FINALLY started IVF again in July 2013, but only got 2 eggs because they pierced an endometrioma and couldn't see what they were doing   Both fertilised, I had both transferred and got a BFP. Baby seemed to grow and had a heartbeat, but slowly stopped and a MMC was confirmed at 10 weeks, ERPC a day later.   

I've moved to a new clinic now and got an initial consultation in a week... Onwards and upwards! I really want to get cracking again but not sure how long I will have to wait. I'm scared of the endo getting really bad again if I have to wait too long  

Good luck with your cycles ladies... I hope I am joining you soon!!! xx


----------



## BakingCat (Aug 23, 2013)

Hi ladies, it's so great that you're all here to share your experience.  

Cloudy, yes I was pretty psyched when I put 2+2 together and realised that the buserelin could also help with endo!  Our nurse did say I could have cocodamol as well as paracetamol, but I don't know if that's across the board okay for everyone?
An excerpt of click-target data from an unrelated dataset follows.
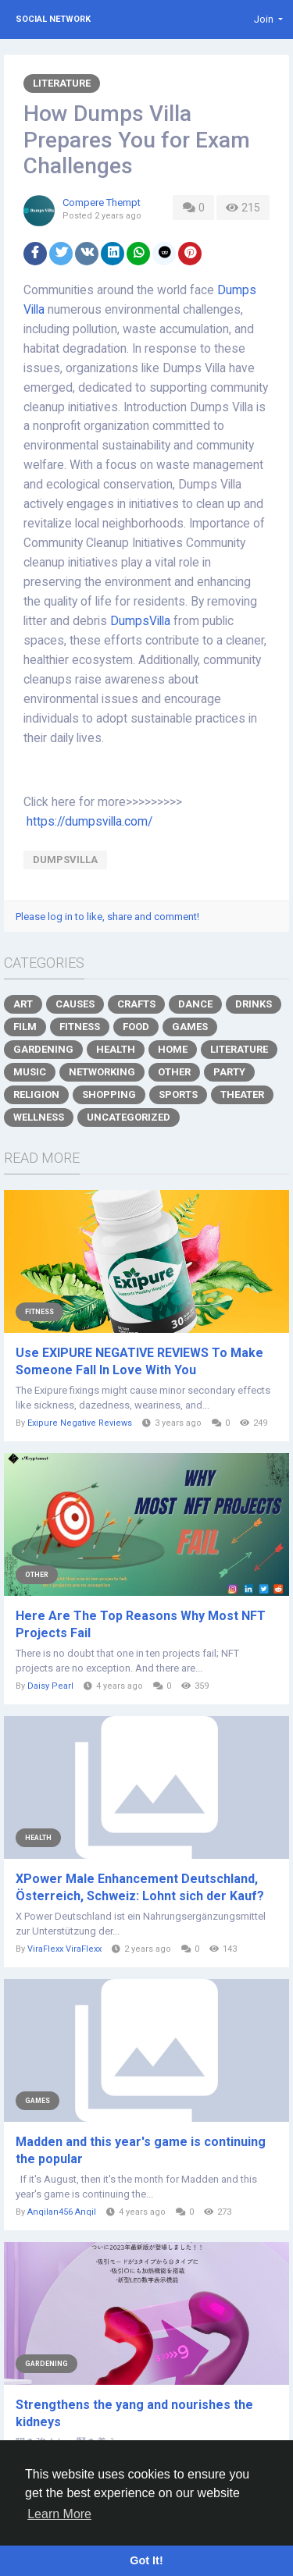 The height and width of the screenshot is (2576, 293). I want to click on Sports, so click(178, 1094). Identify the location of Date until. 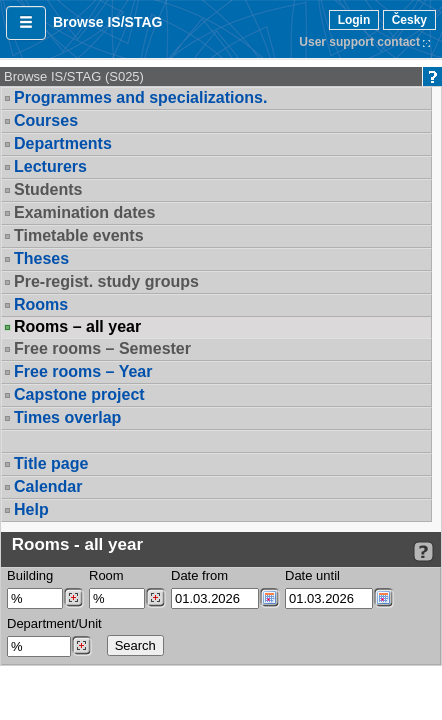
(312, 575).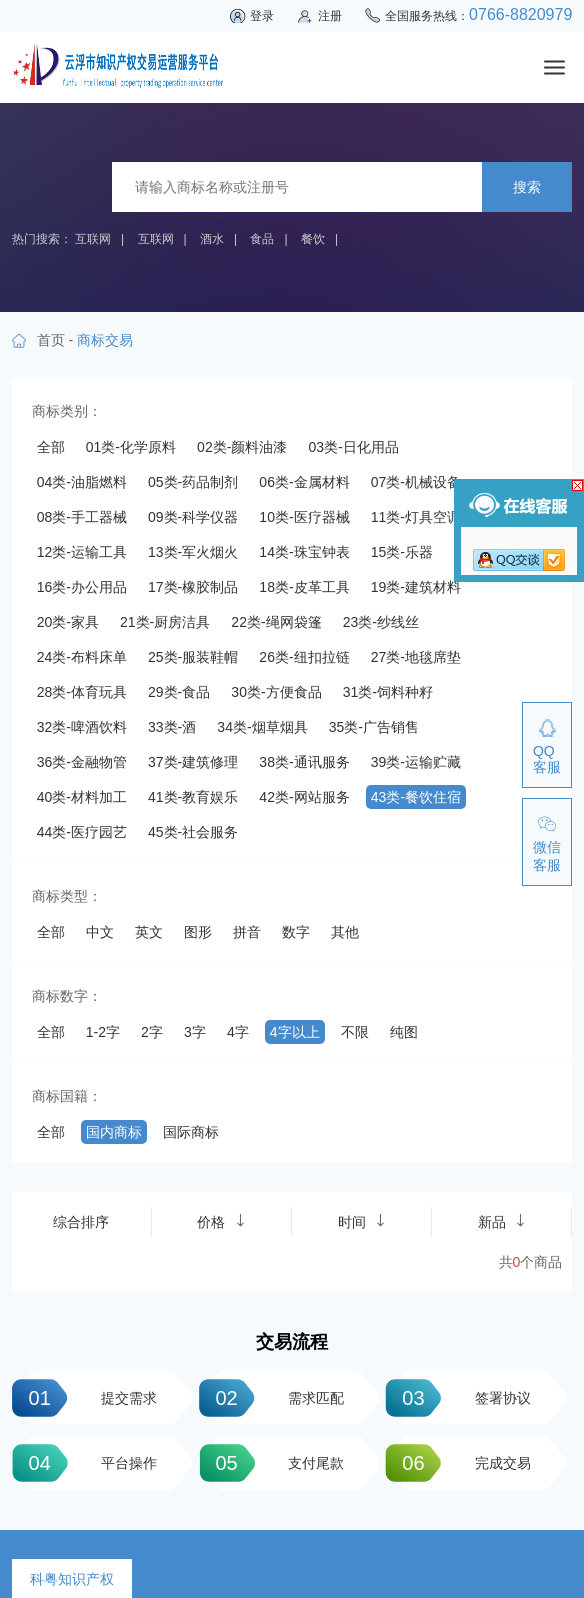 This screenshot has height=1598, width=584. Describe the element at coordinates (193, 797) in the screenshot. I see `41类-教育娱乐` at that location.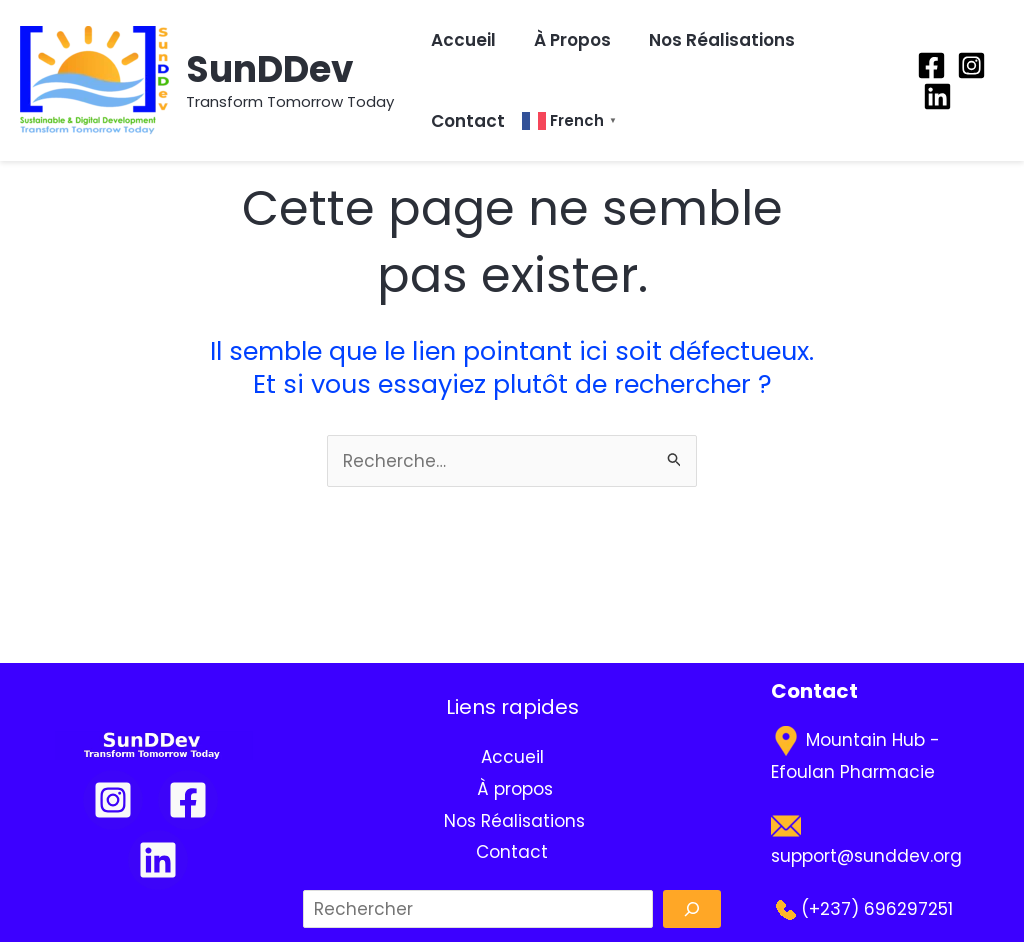 This screenshot has height=942, width=1024. What do you see at coordinates (463, 40) in the screenshot?
I see `Accueil` at bounding box center [463, 40].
Rachel, I am sorry for your loss and I really hope you join us soon too - good luck at your consultation!  I think your attitude is awesome - onwards and upwards absolutely! x

AFM, I have my baseline scan tomorrow morning after almost 4 weeks DR!  Just in the last week or so I've really started to have hot flushes and been feeling increasingly emotional - really looking forward to a change!

Also, just now I'm at work and finding it sooo hard - I work in a therapy centre for families (as admin but around the clients quite a lot). Sometimes its a real struggle being around all the turmoil and family problems, especially now.  Looking forward to 5pm!


----------



## lucy2831 (Aug 9, 2011)

Bakingcat - yes got my date today for appointment with nurse to plan dates but all being well I should start the DR drugs around oct when my next period arrives. The admin lady today said that there is a note on my file saying they are hoping to do eggs collection/transfer sometime in November all being well. Very excited things are finally happening. Good luck with the next stage. 

Good luck to all the endo ladies having ivf really wishing you all the best. Is such a horrible condition to have. 

Positive thoughts to you all xxxx


----------



## Cloudy (Jan 26, 2012)

Well, so much for a nice DR time, I'm on a short protocol. Obviously I'm pleased that it's shorter and less drugs, but was looking forward to some lovely bureselin  On a positive note the Dr confirmed I can continue to take codeine during stimms if I get pain.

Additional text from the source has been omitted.